Mid-tier firms will also need to thoroughly consider the cost of the compliance regime for auditors of listed and large entities.

At least one of our member firms has made representations that the role of the regulator needs to be proportionate, one of enabling competition through education.

Firm liability

A further barrier to competition is the current liability regime. For many of our member firms, this would preclude involvement in joint audit (as opposed to managed shared audit), which was previously mooted by the Competition and Markets Authority (CMA).

There appears to have been little sympathy for firms’ liability during the consultations process.  This is a significant reason why joint audits will not help increase competition and choice.

Managed shared audits overseen by a supportive regulator could create the right environment for firms to commit to the required investment in people and resources. The objective needs to be to enable firms to accumulate the relevant experience to add competition.

As a network, we are excited by the potential opportunities of managed shared audit, as the effects ripple through our profession. Yes, this will be a phased approach to building capacity, capability, and reputation outside the Big Four. 
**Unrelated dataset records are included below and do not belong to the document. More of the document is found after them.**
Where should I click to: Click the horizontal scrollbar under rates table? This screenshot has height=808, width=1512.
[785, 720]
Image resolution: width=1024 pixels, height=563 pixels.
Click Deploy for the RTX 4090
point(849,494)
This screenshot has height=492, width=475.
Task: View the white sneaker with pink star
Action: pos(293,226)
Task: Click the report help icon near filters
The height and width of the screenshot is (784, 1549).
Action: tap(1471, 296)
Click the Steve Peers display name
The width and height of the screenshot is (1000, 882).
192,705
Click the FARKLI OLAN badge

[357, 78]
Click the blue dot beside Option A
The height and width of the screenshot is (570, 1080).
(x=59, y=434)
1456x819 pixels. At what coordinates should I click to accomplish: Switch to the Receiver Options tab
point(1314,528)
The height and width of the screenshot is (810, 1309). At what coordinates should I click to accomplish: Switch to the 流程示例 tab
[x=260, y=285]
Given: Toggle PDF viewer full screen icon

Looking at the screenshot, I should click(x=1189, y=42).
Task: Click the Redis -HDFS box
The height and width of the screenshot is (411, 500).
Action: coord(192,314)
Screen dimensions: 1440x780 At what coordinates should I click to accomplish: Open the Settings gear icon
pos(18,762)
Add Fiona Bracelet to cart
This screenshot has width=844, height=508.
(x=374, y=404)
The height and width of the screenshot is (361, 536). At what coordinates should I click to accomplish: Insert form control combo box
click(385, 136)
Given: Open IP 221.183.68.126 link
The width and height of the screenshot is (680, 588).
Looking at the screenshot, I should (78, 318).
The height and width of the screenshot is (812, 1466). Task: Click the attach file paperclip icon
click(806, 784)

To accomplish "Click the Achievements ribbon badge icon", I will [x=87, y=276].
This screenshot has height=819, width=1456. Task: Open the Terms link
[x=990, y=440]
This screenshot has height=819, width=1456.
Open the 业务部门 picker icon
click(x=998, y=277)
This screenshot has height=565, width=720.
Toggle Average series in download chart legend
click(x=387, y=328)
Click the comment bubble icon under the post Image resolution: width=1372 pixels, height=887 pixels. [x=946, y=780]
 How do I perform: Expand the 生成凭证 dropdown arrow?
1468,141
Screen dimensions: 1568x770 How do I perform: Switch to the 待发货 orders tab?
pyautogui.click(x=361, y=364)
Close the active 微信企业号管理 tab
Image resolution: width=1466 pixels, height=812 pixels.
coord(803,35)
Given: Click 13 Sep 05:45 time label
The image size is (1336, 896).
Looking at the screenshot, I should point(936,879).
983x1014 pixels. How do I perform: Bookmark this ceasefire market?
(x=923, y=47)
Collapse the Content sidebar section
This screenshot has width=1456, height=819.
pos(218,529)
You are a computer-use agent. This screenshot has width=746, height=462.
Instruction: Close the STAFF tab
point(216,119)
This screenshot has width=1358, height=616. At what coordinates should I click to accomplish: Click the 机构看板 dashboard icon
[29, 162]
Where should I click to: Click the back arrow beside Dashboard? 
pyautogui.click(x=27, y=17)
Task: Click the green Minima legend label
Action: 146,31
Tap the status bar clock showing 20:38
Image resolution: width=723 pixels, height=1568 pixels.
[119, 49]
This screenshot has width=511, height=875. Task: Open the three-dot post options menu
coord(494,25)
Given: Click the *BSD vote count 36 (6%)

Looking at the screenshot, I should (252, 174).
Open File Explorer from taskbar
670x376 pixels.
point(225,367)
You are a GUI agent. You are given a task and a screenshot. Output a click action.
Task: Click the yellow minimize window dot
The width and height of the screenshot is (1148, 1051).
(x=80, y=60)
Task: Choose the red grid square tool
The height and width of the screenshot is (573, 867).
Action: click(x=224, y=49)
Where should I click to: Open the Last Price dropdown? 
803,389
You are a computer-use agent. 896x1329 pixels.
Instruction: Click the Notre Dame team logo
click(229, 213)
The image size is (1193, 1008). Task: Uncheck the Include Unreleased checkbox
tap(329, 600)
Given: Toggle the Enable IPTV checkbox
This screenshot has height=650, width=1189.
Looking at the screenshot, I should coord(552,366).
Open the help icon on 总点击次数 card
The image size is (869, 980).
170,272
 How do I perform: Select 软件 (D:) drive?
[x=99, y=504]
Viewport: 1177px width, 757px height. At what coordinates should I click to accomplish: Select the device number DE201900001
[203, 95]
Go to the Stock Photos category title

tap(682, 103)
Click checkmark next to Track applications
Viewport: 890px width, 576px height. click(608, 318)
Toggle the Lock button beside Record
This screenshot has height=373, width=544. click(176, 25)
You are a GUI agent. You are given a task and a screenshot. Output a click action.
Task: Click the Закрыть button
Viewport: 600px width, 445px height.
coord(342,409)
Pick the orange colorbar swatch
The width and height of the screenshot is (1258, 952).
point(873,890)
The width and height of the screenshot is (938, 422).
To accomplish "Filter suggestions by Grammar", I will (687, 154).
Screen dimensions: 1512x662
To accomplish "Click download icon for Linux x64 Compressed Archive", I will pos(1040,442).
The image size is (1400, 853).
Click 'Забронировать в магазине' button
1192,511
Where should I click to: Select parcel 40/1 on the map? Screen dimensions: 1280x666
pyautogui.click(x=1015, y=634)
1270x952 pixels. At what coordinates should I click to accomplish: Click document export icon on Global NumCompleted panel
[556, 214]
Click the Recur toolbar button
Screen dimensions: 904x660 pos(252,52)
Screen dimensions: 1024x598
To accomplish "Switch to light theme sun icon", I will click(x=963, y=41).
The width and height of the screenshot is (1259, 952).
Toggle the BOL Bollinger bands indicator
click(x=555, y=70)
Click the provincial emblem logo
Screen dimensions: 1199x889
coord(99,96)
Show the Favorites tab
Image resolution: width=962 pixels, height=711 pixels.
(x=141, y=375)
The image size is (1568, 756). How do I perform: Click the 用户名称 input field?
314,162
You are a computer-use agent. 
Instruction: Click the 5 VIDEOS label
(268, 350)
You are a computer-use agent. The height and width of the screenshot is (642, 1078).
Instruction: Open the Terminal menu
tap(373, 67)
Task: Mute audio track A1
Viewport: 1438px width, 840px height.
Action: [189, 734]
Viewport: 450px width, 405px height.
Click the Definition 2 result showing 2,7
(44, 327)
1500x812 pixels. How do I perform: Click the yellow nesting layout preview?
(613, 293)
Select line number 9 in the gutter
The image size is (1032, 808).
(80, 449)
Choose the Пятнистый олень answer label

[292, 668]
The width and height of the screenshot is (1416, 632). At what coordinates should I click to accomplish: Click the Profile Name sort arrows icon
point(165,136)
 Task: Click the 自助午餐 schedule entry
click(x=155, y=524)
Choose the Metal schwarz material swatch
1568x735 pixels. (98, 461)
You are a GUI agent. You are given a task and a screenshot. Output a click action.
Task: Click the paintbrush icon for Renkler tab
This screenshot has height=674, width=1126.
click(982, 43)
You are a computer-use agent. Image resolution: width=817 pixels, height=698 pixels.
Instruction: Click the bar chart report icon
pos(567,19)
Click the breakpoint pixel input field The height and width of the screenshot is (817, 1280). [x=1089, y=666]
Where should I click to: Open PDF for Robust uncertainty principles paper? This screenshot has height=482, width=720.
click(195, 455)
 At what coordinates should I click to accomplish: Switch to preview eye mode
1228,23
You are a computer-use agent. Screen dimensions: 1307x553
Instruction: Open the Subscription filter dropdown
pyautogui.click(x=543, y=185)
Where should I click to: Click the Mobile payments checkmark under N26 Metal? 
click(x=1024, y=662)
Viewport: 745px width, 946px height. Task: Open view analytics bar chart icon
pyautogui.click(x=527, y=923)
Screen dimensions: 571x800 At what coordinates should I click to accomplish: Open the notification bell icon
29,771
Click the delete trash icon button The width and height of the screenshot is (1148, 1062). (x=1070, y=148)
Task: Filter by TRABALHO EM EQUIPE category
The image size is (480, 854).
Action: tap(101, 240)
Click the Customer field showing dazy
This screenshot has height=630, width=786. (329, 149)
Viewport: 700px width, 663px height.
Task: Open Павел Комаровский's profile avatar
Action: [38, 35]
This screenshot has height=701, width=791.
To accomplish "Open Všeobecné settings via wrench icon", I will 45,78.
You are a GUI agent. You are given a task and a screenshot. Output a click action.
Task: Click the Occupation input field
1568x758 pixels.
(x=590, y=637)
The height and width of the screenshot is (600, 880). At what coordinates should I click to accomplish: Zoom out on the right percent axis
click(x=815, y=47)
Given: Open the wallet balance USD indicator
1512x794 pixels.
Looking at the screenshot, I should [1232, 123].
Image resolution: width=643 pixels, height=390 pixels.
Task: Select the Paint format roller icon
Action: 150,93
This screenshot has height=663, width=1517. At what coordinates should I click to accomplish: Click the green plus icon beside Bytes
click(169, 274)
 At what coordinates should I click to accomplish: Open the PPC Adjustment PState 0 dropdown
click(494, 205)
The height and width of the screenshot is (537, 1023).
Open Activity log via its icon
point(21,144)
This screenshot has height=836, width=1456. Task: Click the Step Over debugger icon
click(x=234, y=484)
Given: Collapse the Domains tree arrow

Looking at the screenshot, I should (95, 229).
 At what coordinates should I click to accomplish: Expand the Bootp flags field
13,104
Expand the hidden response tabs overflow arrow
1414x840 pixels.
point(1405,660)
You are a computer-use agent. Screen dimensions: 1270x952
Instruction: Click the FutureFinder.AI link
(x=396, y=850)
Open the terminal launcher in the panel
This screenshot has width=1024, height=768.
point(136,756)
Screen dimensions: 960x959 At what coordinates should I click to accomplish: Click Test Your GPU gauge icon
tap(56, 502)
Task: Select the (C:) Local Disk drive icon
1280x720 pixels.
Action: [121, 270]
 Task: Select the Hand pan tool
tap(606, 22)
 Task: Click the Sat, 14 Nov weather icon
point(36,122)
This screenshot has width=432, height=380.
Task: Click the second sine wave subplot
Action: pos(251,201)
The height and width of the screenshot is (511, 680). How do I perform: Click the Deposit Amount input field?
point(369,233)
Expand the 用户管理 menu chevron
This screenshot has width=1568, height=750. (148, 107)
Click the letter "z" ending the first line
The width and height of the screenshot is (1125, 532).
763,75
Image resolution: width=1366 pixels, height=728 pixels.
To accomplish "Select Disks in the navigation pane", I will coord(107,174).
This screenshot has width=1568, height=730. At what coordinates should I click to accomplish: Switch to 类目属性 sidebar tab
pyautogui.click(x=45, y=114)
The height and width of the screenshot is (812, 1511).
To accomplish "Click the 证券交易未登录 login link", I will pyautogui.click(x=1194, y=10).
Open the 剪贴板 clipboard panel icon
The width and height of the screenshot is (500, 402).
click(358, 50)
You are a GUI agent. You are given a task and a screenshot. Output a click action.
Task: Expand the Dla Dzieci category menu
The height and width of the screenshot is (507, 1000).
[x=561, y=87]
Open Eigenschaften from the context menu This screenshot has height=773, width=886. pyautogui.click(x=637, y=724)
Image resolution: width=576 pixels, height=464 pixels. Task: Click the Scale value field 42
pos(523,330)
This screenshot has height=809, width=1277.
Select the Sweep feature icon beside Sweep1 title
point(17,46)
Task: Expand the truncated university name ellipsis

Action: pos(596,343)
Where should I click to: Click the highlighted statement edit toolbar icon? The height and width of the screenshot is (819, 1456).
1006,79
In the long term, the shared audit will improve auditor choice and audit quality. It would be good to see shared audit beyond the FTSE 350 explored as a means of developing mid-tier firms. This would encourage firms to make the required investment in people, resources, quality control, and management systems in a way that would be commercially viable.

Audit is one strand in restoring trust in the corporate world and the signs are there that with care and investment, the changes can be made. It remains to be seen how far the proposed changes to corporate governance and reporting will go towards to restoring trust.